= Jack Knight (unionist) =

American labor unionist (1902-1981)

Orie Albert "Jack" Knight (September 24, 1902 – April 16, 1981) was an American labor unionist.

Born in New Hampton, Iowa, Knight worked in highway construction before moving to East Chicago, Indiana, to work for Shell Oil. He rose to become a stillman, and joined what became the Oil Workers' International Union. In 1933, he helped the union establish itself in Hammond, Indiana, and he then began working full-time as a union organizer, mostly in California.

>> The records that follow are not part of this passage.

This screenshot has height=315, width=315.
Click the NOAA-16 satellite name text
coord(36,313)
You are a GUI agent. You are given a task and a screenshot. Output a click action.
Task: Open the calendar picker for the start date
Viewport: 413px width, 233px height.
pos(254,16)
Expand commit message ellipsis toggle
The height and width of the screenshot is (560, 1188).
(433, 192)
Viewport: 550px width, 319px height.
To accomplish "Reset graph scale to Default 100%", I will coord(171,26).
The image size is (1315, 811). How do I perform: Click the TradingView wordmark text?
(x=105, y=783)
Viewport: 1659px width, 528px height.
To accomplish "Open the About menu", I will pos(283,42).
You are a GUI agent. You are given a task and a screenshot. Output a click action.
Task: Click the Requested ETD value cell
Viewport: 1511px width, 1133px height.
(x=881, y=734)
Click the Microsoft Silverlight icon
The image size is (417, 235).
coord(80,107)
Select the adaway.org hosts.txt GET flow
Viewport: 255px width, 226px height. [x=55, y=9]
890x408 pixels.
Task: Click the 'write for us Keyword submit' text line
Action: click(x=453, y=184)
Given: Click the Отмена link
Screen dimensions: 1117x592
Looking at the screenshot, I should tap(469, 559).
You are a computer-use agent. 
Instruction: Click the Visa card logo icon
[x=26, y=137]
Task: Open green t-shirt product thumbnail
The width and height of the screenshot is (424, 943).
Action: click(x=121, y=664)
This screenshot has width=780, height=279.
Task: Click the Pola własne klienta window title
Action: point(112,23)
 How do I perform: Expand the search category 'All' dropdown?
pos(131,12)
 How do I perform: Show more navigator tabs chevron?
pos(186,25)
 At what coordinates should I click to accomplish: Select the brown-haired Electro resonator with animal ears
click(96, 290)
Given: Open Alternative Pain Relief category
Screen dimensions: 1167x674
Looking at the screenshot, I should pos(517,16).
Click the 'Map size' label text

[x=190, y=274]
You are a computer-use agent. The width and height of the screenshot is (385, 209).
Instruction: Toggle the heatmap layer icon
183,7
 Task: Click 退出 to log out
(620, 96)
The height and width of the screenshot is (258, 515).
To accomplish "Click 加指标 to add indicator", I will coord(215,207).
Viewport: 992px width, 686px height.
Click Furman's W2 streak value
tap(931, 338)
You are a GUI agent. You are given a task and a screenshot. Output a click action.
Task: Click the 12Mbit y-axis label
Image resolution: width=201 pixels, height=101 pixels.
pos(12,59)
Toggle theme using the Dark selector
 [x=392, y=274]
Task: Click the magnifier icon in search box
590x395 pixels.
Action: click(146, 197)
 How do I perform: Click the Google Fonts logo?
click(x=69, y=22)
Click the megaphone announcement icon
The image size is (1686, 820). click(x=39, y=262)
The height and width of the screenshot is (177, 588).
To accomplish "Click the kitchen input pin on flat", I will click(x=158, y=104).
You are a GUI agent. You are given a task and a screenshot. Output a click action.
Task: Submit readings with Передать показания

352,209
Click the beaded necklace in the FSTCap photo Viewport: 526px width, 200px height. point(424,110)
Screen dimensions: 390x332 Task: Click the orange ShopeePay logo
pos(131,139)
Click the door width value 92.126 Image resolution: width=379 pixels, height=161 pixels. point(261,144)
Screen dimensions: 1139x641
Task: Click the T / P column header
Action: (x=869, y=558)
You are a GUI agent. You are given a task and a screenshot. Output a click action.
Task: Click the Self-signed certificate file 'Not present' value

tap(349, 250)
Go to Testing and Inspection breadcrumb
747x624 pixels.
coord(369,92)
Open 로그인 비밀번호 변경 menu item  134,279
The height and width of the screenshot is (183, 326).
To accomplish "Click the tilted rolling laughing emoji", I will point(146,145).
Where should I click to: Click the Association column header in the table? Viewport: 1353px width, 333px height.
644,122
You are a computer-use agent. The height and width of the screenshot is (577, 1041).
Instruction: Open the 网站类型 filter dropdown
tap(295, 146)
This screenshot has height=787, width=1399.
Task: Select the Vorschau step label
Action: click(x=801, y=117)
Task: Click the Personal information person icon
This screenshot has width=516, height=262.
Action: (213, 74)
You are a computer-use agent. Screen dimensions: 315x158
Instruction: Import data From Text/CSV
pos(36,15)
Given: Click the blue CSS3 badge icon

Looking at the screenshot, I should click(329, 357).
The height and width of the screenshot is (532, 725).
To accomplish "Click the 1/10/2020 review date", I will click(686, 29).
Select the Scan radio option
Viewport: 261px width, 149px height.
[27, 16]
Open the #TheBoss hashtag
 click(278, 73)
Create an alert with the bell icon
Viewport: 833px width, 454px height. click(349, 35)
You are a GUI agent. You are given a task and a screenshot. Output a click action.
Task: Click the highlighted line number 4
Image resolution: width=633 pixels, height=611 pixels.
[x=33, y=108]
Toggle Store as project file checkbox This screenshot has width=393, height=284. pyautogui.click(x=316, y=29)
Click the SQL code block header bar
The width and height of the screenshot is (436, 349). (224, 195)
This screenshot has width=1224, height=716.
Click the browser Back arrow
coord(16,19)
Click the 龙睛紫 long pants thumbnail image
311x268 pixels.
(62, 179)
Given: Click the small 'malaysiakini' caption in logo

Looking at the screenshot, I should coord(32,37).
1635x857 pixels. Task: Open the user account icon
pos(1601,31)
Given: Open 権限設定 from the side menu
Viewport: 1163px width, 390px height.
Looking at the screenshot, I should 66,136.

In 1940, Knight was elected as president of the union, and under his leadership, its membership grew steadily. The union was affiliated to the Congress of Industrial Organizations (CIO), and in 1947, he was elected as a vice-president of the CIO. He represented the CIO in the unity negotiations which produced the AFL–CIO in 1955, becoming one of its vice-presidents, and also chair of its Interamerican Affairs Committee. At the same time, he merged the union into the new Oil, Chemical, and Atomic Workers International Union (OCAW), becoming the president of the largest oil or chemical workers' union in the world.

In 1954, Knight became the founding president of the International Federation of Petroleum Workers. The only international trade secretariat based outside Europe, under his presidency, it began accepting unions of chemical workers, and expanded its membership to cover more than 500,000 workers.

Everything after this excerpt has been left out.